As you can see while the meta data is correct but the file name has changed.  So its not the Adobe app changing the name but likely something forced on the Leica app by iOS when it saves out to the camera roll app.

 

Leica Strong Growth – Leica Jealousy

Leica M8  – Sea voyage

I find it interesting how some brands attract hatred and jealously.

Apple are certainly one in the computing field and Leica are such a company in the photography business.

This month Leica posted strong revenue growth, with the Leica M, SL and Q doing extremely well.  They managed to grow there market by 6% in a year where the average loss was 10%.

So a company doing well.

The forums were full of hatred, people saying the figures were cooked, that they have never seen a photographer use a Leica or that us Leica’s are all just rich dentists.

Well I helped Leica in there growth this year by purchasing my first new Leica product, the M10, up to now all my Leica gear has been second hand and I have had to save up for many years before I could afford my first new Leica.

Alternatives to Lightroom

If you have a big investment into Adobe Lightroom, its catalogue and backend database then moving is a difficult thing.

For image editing Lightroom and Capture One are now the big two, with a couple of others coming up quickly.  I generally discount software from the camera companies, its at its best terrible and at its worse a crashing virus on your computer.

I keep reading good things about Capture One and as a PhaseOne medium format back owner I have a license, but I still just use Lightroom.  Fuji users in particular are always singing the praises of Capture One as it took Adobe a long time to come to grips with the X-Trans Sensor that is in the X series DX crop bodies of Fuji cameras.

But I read an interesting article the other day on Photography Life and he points out that Capture One does not support none Phase medium format cameras; something I had not noticed.  It certainly puts me of the product.

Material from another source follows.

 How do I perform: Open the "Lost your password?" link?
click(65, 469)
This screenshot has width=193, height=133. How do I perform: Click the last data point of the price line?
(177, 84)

I am thinking hard at the moment about my future in 35mm full frame and large format, the Hasselblad may go back to just film use and I may trade in my 35mm Nikon gear and Phase One back for a more modern medium format solution that supports my studio and landscape needs.  With Capture One only supporting PhaseOne on medium format, I will not be making it limit my camera choice, so Adobe have me for a while longer.

Consistant File Names

Lightroom reporting a different file name then the one on the memory card

If your like me or most professional photographers then you take a lot of pictures when shooting digital.

Being able to find photographs afterwards in your asset management system is important, and with modern meta data and database systems, the actual file name is becoming less important.

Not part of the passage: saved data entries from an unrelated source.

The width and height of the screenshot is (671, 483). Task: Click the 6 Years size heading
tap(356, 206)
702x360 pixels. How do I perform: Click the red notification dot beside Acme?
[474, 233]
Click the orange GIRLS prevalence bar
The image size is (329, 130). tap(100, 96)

Sometimes though the file name is all you have to go on if your using more then one workflow.

With my desktop Lightroom catalogue, the new cloud based Lightroom CC on my laptop, iPhone and iPad, then keeping track of what I have imported and what I have not can get difficult.

At the weekend i’ll be shooting in the studio with several models and using several different cameras.  Afterwards my work flow will be fairly straight forward.

  1. Copy all the cards to the internal SSD of my Desktop Machine
    1. These then will get backed up by my automatic PC backup
  2. Import to Lightroom Classic
    1. This copies the files to my main external Thunderbolt Drive
    2. This also makes a backup copy to Dropbox
  3. Initial metadata and develop by preset
  4. Then sorting out selects and picks to do a final edit on

When I am shooting more informally then the work flow may be the above, but its more likely me just grabbing the card at the end of the day and then copying the files to Dropbox to sort another day.  Or using my iPad SD Card reader and pulling in the photographs to Lightroom Mobile, or even using the Leica Mobile iOS app to pull off the odd photography.

The problem with these other workflows is that sometimes the process, it the Leica App or the iOS operating system itself is changing the file names.  This then makes it difficult to keep track what photographs have been imported into my master library on the desktop machine and what are still to import.  If not careful you can either loose photographs or end up with duplicate shots in your library.